ISU Family Medicine Staff Recognized Nationally For Quality Improvement Curriculum

March 12, 2019 - POCATELLO, ID

Innovative initiatives surrounding quality improvement within the Family Medicine Residency (FMR) program at Idaho State University (ISU) are making an impact throughout the country. Leaders there have been recognized on the national stage for their accomplishments in creating a curriculum for quality improvement.

Coaches at ISU Family Medicine who have been trained by the nation’s leading experts in quality improvement are now passing their knowledge on to resident physicians and faculty. Their purpose is to get resident physicians thinking about ways to improve healthcare, across a wide variety of mediums. The residents work individually or in teams to design projects and conduct research that shows Family Medicine leadership and the American Council of Graduate Medical Education (ACGME) ways to improve systems, clinical efficiency, decrease healthcare costs, illness, injury, and disease prevention, and improve patient outcomes. Past projects have included medication reconciliation to avoid medication errors, screening for children to make sure they are meeting their developmental milestones, teaching residents to speak Spanish in order to better care for underserved populations, and many more.

··········

**WORK ITEM A:**
List the past projects named in the ISU Family Medicine article.
**WORK ITEM B:**
Answer these questions from the ISU Family Medicine article:
(i) On what date, and from what city, was the article issued?
(ii) By whom were the coaches at ISU Family Medicine trained?
(iii) What does the abbreviation ACGME stand for?
**WORK ITEM C:**
Carry the ISU Family Medicine article forward from its final sentence, keeping its formal news style.

**COLLECTED DATA:**
··········

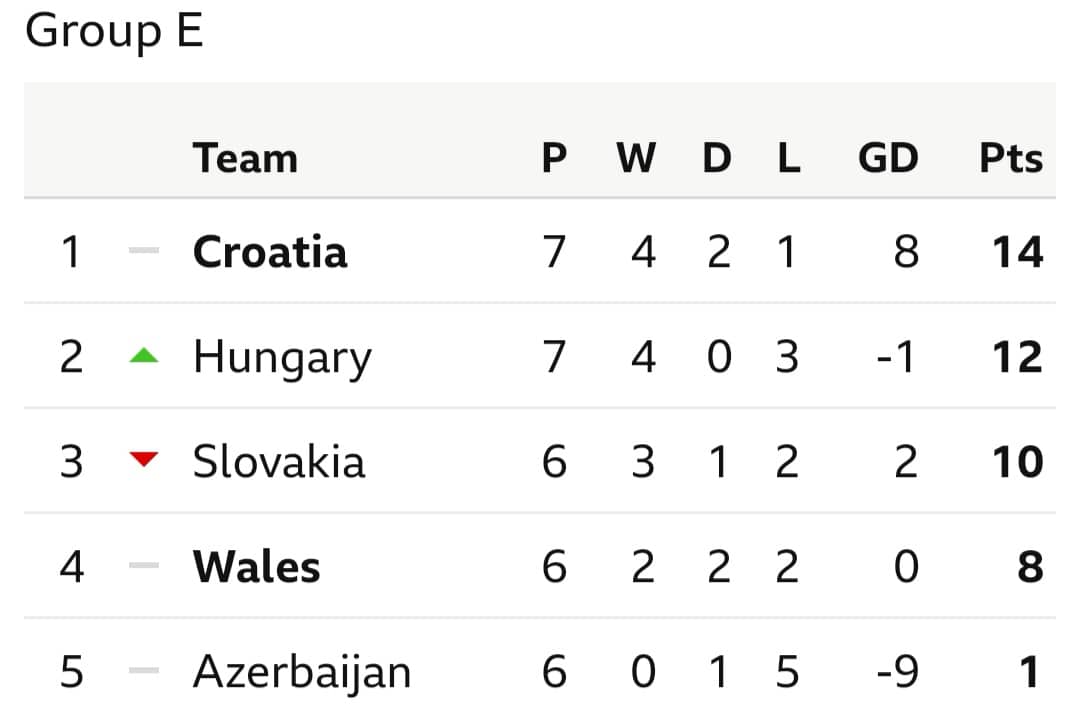Click the GD column header

pos(888,158)
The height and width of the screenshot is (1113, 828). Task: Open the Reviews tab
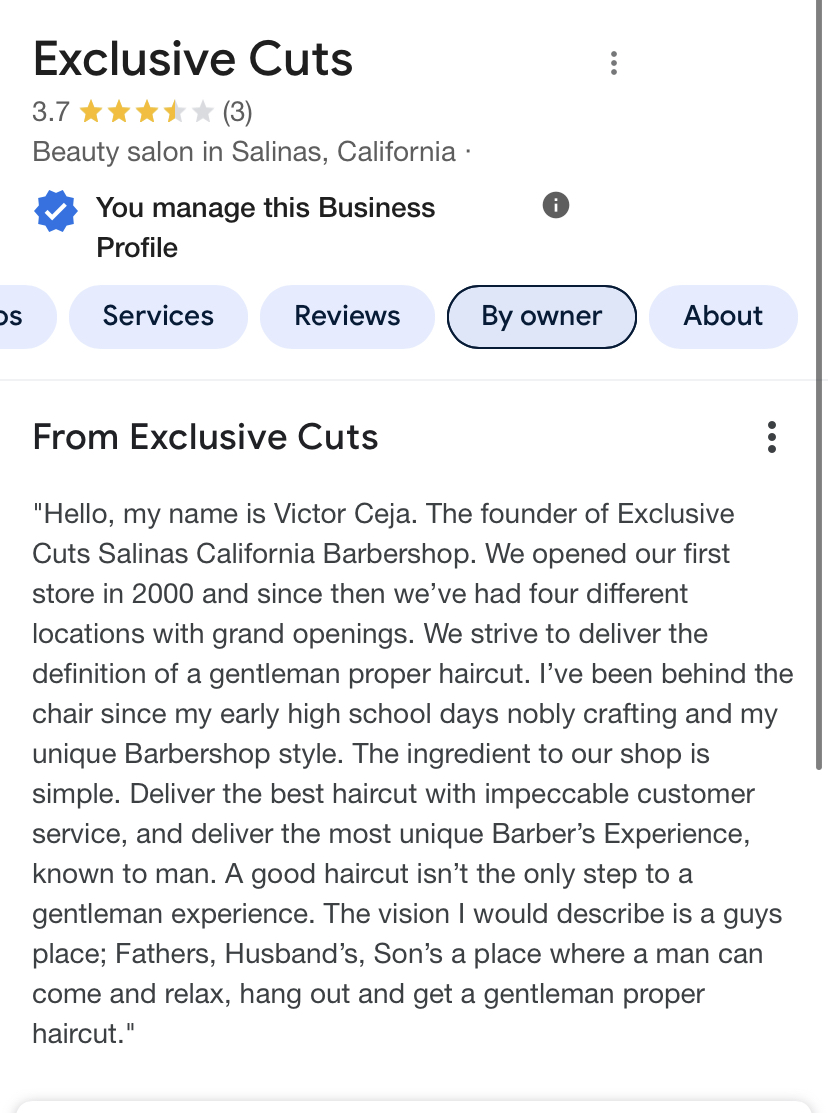pyautogui.click(x=347, y=316)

··········

**ANSWER SPACE A:**
- Medication reconciliation to avoid medication errors
- Screening for children to make sure they are meeting their developmental milestones
- Teaching residents to speak Spanish in order to better care for underserved populations

**ANSWER SPACE B:**
(i) March 12, 2019, from Pocatello, Idaho.
(ii) By the nation's leading experts in quality improvement.
(iii) American Council of Graduate Medical Education.

**ANSWER SPACE C:**
"Because most medical schools aren’t typically training physicians to keep quality improvement at top of mind, this initiative was developed over time by leaders at ISU’s Family Medicine program,” says Kelli Christensen, M.D., associate program director and patient safety officer. Dr. Christensen goes on to explain, “Based on surveys and feedback from residents, we have been updating the curriculum as we go and now feel that we have created a near perfect curriculum.”

Christensen and her team, including Kathleen Johnson RN/BSN, quality improvement coach fellow and Loni Chacon, RN, clinical research coordinator, are now taking their curriculum on the road. The group presented at the Institution for Healthcare Improvement National Forum in December in Orlando, Florida. This group reached out to ISU based on past presentations and asked for their curriculum. Thousands of people, based both nationally and internationally, attended this conference including physicians, hospital administrators, providers in behavioral health, pharmacy, and other residency programs. Christensen says, “Because the curriculum is so versatile, our quality improvement methodology can be translated well into other industries. Leaders from other fields unrelated to health, such as education, attended our presentations and trainings at the national conference.”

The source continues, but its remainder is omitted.